Maßnahmen zur Erhaltung und nachhaltigen Nutzung forstlicher Genressourcen
Bei der Bewirtschaftung der Wälder sollen die Grundsätze und Notwendigkeiten der Erhaltung forstlicher Genressourcen berücksichtigt werden. Darüber hinaus sind zur Erhaltung spezielle Maßnahmen notwendig.

- Sämlinge der Rot-Buche, © A. Uhlmann
Die wichtigsten Maßnahmen zur Erhaltung und nachhaltigen Nutzung der forstlichen Genressourcen sind:
- Erfassung und Evaluierung vorhandener forstlicher genetischer Ressourcen (Inventuren, phänologische und genetische Charakterisierung)
- In-situ-Maßnahmen
- (Naturverjüngung, Erhaltung von Beständen und Einzelbäumen, Saat und Pflanzung im Wald)
- Ex-situ-Maßnahmen
- (Generhaltungssamenplantagen, Klonsammlungen, Saatgut- und Pollenlagerung, generative und vegetative Vermehrung)
- Erhaltung im Rahmen der Nutzung
- (Verjüngung, Bestandespflege, Holzernte)

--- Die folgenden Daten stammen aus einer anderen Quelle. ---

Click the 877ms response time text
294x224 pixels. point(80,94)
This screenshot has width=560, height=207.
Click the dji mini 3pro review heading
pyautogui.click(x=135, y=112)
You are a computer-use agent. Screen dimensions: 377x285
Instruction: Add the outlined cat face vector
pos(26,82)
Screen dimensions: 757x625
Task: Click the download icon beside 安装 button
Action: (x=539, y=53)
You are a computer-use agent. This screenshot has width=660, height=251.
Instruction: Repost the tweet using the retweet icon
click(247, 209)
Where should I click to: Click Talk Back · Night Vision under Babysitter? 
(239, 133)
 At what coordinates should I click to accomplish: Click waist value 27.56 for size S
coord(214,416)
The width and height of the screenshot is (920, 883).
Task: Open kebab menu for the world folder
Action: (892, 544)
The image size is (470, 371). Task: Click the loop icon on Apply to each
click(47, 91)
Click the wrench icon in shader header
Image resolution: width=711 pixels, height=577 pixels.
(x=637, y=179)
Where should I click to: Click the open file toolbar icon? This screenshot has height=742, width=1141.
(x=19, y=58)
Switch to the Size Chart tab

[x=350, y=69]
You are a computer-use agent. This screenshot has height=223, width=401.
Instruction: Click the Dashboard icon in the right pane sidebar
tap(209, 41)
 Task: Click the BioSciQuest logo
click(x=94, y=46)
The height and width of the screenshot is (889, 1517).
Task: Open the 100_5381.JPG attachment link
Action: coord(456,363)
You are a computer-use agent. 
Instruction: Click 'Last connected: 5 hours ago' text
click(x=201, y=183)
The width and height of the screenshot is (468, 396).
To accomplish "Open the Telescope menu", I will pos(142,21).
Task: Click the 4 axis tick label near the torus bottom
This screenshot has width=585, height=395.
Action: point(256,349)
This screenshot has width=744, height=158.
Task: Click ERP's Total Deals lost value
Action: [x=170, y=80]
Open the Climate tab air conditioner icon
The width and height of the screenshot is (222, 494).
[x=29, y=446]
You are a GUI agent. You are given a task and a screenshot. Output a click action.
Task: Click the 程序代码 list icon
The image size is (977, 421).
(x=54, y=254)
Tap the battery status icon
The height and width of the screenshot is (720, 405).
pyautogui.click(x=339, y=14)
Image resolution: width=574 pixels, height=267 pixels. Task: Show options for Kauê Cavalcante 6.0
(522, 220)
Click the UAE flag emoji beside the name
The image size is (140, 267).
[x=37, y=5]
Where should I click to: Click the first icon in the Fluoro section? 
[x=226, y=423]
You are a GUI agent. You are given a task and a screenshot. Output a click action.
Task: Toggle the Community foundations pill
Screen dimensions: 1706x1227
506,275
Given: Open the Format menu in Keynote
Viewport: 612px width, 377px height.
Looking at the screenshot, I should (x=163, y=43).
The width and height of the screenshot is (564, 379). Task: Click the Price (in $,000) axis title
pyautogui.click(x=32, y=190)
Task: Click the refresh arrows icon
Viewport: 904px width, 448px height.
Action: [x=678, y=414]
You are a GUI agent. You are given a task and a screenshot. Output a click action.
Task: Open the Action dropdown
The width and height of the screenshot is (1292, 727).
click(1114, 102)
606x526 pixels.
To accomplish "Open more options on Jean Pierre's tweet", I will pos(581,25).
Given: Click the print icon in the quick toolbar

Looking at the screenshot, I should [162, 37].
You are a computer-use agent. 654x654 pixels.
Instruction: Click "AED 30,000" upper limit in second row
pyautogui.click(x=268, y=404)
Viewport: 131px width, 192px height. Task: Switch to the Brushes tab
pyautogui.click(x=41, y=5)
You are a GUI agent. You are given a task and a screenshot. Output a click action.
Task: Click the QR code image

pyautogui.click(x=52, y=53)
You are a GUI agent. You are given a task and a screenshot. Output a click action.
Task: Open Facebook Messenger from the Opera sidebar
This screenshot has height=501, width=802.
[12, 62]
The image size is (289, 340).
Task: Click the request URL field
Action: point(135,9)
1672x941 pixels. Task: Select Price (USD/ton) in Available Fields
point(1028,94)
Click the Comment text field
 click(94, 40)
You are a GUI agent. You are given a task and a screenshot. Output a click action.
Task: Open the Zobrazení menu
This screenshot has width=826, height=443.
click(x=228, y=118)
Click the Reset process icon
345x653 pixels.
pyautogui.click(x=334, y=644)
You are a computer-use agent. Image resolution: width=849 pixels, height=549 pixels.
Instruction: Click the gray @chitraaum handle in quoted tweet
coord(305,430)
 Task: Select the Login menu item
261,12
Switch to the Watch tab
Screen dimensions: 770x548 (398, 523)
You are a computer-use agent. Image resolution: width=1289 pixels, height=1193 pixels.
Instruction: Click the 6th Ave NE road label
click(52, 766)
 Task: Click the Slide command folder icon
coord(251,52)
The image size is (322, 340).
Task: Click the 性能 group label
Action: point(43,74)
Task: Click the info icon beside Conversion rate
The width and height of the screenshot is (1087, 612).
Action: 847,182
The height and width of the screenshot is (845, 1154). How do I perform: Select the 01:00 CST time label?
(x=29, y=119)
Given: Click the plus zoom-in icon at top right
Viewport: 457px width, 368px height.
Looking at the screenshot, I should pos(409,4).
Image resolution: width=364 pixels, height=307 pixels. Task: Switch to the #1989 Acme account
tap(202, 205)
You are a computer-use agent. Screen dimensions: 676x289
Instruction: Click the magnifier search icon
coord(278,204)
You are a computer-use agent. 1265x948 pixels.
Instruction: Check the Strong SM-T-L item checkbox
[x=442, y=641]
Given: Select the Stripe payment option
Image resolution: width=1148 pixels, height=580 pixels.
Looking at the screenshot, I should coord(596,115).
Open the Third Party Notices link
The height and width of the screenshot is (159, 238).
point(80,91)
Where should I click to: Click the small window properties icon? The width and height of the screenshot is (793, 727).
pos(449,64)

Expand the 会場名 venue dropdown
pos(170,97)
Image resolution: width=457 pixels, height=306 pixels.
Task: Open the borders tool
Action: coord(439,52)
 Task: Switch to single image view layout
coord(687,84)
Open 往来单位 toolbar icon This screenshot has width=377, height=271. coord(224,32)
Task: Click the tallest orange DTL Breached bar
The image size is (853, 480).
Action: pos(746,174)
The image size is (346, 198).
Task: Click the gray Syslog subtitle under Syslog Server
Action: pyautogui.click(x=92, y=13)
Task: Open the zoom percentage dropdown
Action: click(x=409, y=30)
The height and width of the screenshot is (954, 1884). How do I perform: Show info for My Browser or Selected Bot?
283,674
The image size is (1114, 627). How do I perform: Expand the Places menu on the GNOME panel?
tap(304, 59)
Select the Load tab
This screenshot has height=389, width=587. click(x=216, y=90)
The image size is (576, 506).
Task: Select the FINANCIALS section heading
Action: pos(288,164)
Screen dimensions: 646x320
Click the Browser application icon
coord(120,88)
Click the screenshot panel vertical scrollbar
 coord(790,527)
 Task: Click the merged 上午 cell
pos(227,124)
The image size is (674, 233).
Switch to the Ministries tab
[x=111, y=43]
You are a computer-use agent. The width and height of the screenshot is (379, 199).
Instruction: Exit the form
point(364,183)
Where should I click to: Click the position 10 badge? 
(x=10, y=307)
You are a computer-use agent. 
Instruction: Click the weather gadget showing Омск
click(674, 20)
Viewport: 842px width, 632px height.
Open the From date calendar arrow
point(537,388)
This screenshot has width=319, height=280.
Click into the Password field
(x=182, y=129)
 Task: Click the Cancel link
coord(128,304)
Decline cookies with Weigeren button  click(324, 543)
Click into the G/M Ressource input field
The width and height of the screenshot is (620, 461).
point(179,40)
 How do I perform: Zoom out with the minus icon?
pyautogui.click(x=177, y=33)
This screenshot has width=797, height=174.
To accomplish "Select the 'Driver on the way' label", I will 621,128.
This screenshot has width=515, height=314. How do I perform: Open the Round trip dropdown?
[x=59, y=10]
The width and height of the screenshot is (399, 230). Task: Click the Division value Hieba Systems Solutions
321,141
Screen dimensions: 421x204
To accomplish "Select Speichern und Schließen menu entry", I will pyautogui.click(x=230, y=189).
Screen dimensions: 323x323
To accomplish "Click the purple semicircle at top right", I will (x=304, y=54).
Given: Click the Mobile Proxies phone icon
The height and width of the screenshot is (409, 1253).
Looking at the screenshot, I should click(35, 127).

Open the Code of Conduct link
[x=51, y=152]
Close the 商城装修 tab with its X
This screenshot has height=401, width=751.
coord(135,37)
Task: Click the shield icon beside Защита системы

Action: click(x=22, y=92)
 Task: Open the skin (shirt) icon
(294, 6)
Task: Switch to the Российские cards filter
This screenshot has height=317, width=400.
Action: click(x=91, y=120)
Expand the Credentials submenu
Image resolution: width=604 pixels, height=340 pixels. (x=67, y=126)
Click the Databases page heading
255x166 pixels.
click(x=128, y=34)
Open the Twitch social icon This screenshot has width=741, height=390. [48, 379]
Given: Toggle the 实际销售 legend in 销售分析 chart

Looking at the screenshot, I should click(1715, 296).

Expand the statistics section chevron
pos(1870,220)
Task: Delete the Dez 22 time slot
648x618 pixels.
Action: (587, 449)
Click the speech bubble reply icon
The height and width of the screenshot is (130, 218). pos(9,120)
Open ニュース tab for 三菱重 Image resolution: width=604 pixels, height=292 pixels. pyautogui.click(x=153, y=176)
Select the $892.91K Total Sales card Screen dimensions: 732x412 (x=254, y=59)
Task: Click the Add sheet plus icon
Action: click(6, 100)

- Gemeinsame Forschungsprojekte.
Im Rahmen der multifunktionalen Forstwirtschaft erfolgt die nachhaltige Nutzung forstlicher Genressourcen zur Erbringung der Nutz-, Schutz- und Erholungsleistung des Waldes. Neben dem Standort und der waldbaulichen Behandlung bildet eine möglichst hohe biologische Vielfalt der Wälder eine entscheidende Grundlage für ihre Leistungsfähigkeit. Vor allem genetische Anpassungsfähigkeit und Angepasstheit gewährleisten eine für alle Nutzungen notwendige Stabilität der Wälder, insbesondere sichern sie das Reaktionsvermögen der Wälder durch Resistenz gegen biotische und abiotische Schadfaktoren. Aus dem sich vollziehenden Klimawandel ergeben sich dabei erhöhte Anforderungen.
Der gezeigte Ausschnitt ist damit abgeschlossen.